Personal information
- Born: April 8, 1931 Portland, Oregon, U.S.
- Died: October 14, 1994 (aged 63) Portland, Oregon, U.S.
- Listed height: 6 ft 2 in (1.88 m)
- Listed weight: 194 lb (88 kg)

Career information
- High school: Jefferson (Portland)
- College: Oregon
- NFL draft: 1953 (24th round, 279th overall pick)

Career history
- Baltimore Colts (1953, 1955);

Awards and highlights
- Second-team All-PCC (1952);

Career NFL statistics
- Receptions: 10
- Receiving yards: 133
- Punts: 55
- Punting yards: 2,161
- Average punt: 39.3
- Stats at Pro Football Reference

= Monte Brethauer =

American football player (1931–1994)

Monte Leon Brethauer (April 8, 1931 – October 14, 1994) was an American professional football player who was an end, defensive back and punter who played in the National Football League (NFL).

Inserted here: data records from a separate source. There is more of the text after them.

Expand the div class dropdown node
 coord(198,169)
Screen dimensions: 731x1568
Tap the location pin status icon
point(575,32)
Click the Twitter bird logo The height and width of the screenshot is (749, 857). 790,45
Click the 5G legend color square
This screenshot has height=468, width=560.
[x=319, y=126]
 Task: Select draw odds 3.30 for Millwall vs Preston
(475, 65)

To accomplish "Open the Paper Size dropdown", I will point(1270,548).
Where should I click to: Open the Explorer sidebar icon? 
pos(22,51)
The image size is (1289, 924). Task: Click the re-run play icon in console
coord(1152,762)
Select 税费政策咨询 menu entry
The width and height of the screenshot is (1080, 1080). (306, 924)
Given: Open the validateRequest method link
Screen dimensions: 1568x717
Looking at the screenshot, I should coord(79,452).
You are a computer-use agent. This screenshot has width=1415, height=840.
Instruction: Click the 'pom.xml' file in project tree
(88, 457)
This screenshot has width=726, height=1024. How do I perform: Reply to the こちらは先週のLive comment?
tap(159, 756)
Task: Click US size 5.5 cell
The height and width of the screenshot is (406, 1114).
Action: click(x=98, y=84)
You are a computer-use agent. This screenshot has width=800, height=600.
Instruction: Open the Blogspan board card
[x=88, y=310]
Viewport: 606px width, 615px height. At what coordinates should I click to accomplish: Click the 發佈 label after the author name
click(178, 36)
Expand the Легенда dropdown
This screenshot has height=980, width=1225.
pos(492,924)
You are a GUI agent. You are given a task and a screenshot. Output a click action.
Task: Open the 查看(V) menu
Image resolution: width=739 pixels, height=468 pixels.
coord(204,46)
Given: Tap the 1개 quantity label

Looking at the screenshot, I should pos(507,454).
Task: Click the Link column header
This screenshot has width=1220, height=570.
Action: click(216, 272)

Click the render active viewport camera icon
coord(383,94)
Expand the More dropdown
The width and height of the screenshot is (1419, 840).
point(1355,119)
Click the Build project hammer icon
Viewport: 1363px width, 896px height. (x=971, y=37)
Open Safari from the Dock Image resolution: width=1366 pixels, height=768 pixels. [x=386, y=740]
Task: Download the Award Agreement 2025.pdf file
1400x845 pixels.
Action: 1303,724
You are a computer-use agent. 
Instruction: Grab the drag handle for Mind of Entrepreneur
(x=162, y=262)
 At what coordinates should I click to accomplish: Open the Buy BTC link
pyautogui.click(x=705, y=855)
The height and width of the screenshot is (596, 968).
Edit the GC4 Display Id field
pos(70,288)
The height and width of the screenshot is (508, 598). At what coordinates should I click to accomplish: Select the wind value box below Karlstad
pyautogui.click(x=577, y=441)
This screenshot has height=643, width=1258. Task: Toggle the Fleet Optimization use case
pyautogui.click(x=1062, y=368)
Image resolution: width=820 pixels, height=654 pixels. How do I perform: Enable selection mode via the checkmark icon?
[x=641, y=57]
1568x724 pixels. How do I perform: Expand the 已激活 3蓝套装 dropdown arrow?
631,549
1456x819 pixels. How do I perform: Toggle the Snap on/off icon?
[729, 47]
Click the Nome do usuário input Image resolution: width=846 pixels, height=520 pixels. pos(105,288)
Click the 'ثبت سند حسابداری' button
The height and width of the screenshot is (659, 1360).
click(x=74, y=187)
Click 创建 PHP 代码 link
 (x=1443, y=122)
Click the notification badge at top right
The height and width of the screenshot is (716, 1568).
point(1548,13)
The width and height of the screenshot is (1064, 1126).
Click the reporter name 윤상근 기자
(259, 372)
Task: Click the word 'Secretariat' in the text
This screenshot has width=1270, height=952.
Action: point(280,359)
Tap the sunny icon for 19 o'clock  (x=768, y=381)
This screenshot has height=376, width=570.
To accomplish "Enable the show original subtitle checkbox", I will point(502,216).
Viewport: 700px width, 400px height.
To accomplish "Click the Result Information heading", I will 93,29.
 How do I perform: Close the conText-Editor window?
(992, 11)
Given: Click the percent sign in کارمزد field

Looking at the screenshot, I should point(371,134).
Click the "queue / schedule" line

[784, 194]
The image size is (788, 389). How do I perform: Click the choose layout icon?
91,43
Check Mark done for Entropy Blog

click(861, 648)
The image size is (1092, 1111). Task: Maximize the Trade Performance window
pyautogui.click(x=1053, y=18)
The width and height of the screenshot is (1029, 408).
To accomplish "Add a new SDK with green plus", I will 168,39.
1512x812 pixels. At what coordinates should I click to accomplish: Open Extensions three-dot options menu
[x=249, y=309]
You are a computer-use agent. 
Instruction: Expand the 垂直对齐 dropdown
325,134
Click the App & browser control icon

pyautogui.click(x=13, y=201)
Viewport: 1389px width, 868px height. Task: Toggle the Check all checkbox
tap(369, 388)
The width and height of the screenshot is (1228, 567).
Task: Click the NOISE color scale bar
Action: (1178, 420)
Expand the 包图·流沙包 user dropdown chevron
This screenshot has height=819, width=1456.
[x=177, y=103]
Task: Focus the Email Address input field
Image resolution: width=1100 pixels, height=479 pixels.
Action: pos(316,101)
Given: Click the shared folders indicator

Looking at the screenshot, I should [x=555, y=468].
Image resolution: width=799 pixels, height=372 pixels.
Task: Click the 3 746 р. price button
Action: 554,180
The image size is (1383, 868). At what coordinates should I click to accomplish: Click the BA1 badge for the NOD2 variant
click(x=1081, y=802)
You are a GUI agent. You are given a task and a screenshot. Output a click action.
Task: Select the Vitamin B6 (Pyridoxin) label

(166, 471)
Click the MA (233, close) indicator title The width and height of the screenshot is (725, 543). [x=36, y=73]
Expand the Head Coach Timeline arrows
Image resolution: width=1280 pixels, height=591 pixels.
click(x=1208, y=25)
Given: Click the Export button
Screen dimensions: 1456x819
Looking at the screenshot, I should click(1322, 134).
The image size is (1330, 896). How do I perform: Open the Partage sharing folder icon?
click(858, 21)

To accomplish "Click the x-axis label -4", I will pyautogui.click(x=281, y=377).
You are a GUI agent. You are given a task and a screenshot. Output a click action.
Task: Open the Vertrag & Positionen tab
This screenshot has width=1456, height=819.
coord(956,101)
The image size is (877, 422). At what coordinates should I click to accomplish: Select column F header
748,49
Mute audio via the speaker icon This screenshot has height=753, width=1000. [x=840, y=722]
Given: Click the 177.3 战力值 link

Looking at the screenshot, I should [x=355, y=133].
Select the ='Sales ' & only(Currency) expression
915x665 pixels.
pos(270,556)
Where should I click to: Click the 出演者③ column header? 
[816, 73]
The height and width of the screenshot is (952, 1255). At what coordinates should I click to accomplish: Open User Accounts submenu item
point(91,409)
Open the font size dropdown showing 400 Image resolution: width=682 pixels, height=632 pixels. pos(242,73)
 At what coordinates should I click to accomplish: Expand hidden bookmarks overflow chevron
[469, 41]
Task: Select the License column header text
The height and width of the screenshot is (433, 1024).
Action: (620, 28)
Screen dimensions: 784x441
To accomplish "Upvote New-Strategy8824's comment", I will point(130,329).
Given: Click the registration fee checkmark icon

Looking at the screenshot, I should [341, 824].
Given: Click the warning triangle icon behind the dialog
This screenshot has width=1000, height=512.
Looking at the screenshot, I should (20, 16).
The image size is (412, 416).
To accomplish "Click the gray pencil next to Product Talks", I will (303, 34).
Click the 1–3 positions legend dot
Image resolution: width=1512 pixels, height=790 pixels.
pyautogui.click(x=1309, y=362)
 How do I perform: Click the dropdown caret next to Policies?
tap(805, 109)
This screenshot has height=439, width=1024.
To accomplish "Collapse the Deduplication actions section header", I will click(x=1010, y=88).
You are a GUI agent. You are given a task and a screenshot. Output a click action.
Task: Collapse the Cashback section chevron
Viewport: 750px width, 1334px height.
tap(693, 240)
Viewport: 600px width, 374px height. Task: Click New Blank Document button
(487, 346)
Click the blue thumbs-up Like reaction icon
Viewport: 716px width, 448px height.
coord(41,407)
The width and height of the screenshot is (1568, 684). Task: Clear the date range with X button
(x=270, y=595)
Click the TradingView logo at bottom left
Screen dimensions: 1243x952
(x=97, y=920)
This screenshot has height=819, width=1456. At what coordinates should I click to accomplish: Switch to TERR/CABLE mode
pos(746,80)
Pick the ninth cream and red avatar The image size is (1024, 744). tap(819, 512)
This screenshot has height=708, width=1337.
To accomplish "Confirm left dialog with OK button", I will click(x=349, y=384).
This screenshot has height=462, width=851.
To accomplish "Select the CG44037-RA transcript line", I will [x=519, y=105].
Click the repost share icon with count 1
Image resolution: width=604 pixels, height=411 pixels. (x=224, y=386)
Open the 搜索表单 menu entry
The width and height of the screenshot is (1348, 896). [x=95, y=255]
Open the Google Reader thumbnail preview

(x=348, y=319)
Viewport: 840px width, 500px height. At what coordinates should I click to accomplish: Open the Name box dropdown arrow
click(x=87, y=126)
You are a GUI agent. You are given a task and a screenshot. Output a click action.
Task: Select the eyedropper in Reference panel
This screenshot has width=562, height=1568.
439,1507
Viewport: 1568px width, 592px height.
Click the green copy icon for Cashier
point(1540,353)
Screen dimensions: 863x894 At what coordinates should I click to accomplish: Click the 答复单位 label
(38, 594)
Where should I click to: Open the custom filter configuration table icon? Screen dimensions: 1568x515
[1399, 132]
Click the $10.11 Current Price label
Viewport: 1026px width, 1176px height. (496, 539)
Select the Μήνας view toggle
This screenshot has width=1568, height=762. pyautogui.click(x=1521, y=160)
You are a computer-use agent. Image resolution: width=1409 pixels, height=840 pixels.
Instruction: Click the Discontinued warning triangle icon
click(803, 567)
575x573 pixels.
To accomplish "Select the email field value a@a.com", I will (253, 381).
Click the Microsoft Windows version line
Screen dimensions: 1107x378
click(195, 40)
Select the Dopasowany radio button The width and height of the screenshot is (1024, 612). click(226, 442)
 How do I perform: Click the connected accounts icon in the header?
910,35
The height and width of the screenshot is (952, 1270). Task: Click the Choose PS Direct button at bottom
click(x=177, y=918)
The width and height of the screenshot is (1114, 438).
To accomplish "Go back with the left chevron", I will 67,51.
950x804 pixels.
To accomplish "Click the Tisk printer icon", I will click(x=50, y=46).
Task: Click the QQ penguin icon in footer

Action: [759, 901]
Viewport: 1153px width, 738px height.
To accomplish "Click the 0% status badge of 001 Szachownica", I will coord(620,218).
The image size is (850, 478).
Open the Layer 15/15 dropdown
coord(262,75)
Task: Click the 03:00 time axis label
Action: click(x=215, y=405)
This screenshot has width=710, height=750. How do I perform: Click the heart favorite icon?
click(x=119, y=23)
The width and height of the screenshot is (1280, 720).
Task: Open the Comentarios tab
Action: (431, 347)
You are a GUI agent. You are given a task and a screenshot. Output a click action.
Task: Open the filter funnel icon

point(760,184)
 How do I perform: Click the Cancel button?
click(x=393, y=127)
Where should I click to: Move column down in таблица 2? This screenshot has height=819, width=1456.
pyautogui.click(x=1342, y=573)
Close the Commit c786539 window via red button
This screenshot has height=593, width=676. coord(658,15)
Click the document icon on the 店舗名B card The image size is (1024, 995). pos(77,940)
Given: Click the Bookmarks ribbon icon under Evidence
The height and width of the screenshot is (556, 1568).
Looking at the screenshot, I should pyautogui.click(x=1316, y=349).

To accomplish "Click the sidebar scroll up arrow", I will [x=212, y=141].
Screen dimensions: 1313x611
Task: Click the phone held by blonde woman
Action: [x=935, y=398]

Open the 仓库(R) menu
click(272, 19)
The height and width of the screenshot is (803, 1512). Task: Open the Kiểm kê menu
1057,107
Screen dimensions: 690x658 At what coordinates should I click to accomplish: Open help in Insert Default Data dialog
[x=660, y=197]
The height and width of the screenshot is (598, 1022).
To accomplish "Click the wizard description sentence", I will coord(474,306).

He played college football for the Oregon Ducks.

==Early life==
Brethauer was born to Volga German parents and grew up in Portland, Oregon. He attended Jefferson High School, where he was named first-team All-Portland Interscholastic League twice in football.

==College career==
Brethauer was a three year starter for the Oregon Ducks at end. He led the team in receiving and set a school record in catches all three years. Brethauer finished as the Ducks' career receptions leader with 101 catches. As a senior, he caught 41 passes for 486 yards and two touchdowns and was named second-team All-Pacific Coast Conference.

==Professional career==
Brethauer was selected 279th overall in the 24th round of the 1953 NFL draft by the Baltimore Colts. He caught 10 passes for 133 yards on offense and intercepted a pass on defense as a rookie during the Colts' inaugural season. Brethauer was drafted into the Army after the season and missed 1954 and was re-signed by the Colts after being discharged in 1955. Brethauer was waived during training camp in 1956.